---------- DATASET EXTRACT

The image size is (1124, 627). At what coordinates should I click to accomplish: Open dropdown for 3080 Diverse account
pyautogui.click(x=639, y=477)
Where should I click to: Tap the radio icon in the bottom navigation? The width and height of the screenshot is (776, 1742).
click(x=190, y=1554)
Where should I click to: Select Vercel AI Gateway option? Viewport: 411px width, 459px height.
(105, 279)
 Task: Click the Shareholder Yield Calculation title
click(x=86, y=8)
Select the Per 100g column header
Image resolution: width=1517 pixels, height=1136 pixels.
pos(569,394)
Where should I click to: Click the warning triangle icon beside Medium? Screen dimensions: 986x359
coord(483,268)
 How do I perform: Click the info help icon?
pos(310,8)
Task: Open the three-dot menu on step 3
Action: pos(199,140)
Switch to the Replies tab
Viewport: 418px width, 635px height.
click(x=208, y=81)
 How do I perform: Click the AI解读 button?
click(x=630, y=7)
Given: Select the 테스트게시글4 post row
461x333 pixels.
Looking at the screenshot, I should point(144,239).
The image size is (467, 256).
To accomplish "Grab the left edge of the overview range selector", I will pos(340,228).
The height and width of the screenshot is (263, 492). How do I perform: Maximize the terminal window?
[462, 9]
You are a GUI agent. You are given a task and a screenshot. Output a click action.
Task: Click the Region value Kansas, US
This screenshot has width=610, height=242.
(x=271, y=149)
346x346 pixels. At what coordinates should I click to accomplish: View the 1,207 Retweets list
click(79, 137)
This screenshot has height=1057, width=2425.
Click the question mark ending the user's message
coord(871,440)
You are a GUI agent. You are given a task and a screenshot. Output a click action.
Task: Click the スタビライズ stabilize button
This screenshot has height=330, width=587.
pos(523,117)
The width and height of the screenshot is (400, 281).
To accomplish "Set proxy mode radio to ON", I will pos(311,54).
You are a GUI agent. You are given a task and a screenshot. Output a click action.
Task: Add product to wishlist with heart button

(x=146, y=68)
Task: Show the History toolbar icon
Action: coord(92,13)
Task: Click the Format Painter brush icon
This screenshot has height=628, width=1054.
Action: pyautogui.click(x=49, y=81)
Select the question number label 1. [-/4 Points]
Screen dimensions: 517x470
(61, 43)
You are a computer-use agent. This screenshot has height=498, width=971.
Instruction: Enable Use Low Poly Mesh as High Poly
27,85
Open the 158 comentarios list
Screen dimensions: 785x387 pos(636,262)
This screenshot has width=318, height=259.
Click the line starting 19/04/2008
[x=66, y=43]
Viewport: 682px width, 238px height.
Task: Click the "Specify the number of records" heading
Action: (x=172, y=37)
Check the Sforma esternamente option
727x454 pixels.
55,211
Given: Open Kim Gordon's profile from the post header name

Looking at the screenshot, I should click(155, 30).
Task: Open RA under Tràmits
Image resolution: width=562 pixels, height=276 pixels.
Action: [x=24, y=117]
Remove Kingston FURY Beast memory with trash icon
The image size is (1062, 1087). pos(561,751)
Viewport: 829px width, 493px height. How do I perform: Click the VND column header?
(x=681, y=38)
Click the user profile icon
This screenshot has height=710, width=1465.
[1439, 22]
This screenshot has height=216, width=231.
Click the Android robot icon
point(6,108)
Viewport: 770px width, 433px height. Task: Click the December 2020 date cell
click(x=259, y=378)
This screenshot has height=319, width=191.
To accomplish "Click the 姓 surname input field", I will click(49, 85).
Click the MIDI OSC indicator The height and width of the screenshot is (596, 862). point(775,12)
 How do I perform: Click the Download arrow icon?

--------------------

* WHAT IS BEING ASKED *
Print the data above exactly as it reads.

* RESULT BELOW *
The image size is (1124, 627). At what coordinates should I click to accomplish: Open dropdown for 3080 Diverse account
pyautogui.click(x=639, y=477)
Where should I click to: Tap the radio icon in the bottom navigation? The width and height of the screenshot is (776, 1742).
click(x=190, y=1554)
Where should I click to: Select Vercel AI Gateway option? Viewport: 411px width, 459px height.
(105, 279)
 Task: Click the Shareholder Yield Calculation title
click(x=86, y=8)
Select the Per 100g column header
Image resolution: width=1517 pixels, height=1136 pixels.
pos(569,394)
Where should I click to: Click the warning triangle icon beside Medium? Screen dimensions: 986x359
coord(483,268)
 How do I perform: Click the info help icon?
pos(310,8)
Task: Open the three-dot menu on step 3
Action: pos(199,140)
Switch to the Replies tab
Viewport: 418px width, 635px height.
click(x=208, y=81)
 How do I perform: Click the AI解读 button?
click(x=630, y=7)
Given: Select the 테스트게시글4 post row
461x333 pixels.
Looking at the screenshot, I should point(144,239).
The image size is (467, 256).
To accomplish "Grab the left edge of the overview range selector", I will pos(340,228).
The height and width of the screenshot is (263, 492). How do I perform: Maximize the terminal window?
[462, 9]
You are a GUI agent. You are given a task and a screenshot. Output a click action.
Task: Click the Region value Kansas, US
This screenshot has width=610, height=242.
(x=271, y=149)
346x346 pixels. At what coordinates should I click to accomplish: View the 1,207 Retweets list
click(79, 137)
This screenshot has height=1057, width=2425.
Click the question mark ending the user's message
coord(871,440)
You are a GUI agent. You are given a task and a screenshot. Output a click action.
Task: Click the スタビライズ stabilize button
This screenshot has height=330, width=587.
pos(523,117)
The width and height of the screenshot is (400, 281).
To accomplish "Set proxy mode radio to ON", I will pos(311,54).
You are a GUI agent. You are given a task and a screenshot. Output a click action.
Task: Add product to wishlist with heart button

(x=146, y=68)
Task: Show the History toolbar icon
Action: coord(92,13)
Task: Click the Format Painter brush icon
This screenshot has height=628, width=1054.
Action: pyautogui.click(x=49, y=81)
Select the question number label 1. [-/4 Points]
Screen dimensions: 517x470
(61, 43)
You are a computer-use agent. This screenshot has height=498, width=971.
Instruction: Enable Use Low Poly Mesh as High Poly
27,85
Open the 158 comentarios list
Screen dimensions: 785x387 pos(636,262)
This screenshot has width=318, height=259.
Click the line starting 19/04/2008
[x=66, y=43]
Viewport: 682px width, 238px height.
Task: Click the "Specify the number of records" heading
Action: (x=172, y=37)
Check the Sforma esternamente option
727x454 pixels.
55,211
Given: Open Kim Gordon's profile from the post header name

Looking at the screenshot, I should click(155, 30).
Task: Open RA under Tràmits
Image resolution: width=562 pixels, height=276 pixels.
Action: [x=24, y=117]
Remove Kingston FURY Beast memory with trash icon
The image size is (1062, 1087). pos(561,751)
Viewport: 829px width, 493px height. How do I perform: Click the VND column header?
(x=681, y=38)
Click the user profile icon
This screenshot has height=710, width=1465.
[1439, 22]
This screenshot has height=216, width=231.
Click the Android robot icon
point(6,108)
Viewport: 770px width, 433px height. Task: Click the December 2020 date cell
click(x=259, y=378)
This screenshot has height=319, width=191.
To accomplish "Click the 姓 surname input field", I will click(49, 85).
Click the MIDI OSC indicator The height and width of the screenshot is (596, 862). point(775,12)
 How do I perform: Click the Download arrow icon?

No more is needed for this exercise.